- EXERCISE REQUIREMENTS -
Arrange the records from the line containing "Click the Farm in Limmu card photo" through the line containing "(1109, 692)", inclusive, as a two-column CSV with headers instruction and click_point. Give one row per record, and put each field in double quotes with any line breaks replaced by spaces.

- INFORMATION SHOWN -
* Start *
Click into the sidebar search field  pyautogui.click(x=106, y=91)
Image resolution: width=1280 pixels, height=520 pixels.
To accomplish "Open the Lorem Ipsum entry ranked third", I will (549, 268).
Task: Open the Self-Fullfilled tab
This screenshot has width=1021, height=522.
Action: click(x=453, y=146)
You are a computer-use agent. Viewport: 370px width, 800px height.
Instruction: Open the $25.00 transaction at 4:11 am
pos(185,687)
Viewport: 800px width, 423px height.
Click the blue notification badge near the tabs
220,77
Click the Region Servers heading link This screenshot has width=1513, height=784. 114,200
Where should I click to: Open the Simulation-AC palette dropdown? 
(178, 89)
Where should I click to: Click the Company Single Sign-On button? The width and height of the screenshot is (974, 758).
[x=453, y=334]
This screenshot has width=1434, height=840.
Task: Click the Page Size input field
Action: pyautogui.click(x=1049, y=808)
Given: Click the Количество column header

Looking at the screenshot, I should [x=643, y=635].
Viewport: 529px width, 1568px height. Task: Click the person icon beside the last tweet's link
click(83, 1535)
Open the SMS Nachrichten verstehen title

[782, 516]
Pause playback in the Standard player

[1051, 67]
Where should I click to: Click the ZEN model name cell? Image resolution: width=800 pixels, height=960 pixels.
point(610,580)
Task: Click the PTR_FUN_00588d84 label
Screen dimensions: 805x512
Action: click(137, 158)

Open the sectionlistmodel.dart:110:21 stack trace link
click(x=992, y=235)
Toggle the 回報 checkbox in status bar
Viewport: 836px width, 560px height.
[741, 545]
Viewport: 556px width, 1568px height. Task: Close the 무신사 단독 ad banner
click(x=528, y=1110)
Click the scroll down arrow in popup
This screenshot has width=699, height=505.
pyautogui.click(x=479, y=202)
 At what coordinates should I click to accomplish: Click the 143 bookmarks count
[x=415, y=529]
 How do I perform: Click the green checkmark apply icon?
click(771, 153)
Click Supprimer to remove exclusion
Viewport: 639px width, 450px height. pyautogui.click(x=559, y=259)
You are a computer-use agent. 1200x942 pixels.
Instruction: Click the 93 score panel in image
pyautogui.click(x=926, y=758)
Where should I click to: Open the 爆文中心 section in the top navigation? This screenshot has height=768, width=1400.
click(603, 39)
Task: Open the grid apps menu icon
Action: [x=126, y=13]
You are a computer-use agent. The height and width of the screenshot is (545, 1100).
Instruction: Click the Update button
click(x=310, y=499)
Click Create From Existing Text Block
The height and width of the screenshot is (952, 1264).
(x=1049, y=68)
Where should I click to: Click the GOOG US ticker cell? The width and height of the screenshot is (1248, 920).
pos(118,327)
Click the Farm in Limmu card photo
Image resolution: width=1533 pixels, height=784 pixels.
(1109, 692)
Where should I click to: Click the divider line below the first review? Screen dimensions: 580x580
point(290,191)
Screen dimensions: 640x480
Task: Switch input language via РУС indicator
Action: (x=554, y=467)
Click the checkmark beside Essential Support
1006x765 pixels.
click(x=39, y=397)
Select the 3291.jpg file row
* End *
- WRITTEN RESPONSE -
instruction,click_point
"Click the Farm in Limmu card photo Image resolution: width=1533 pixels, height=784 pixels.","(1109, 692)"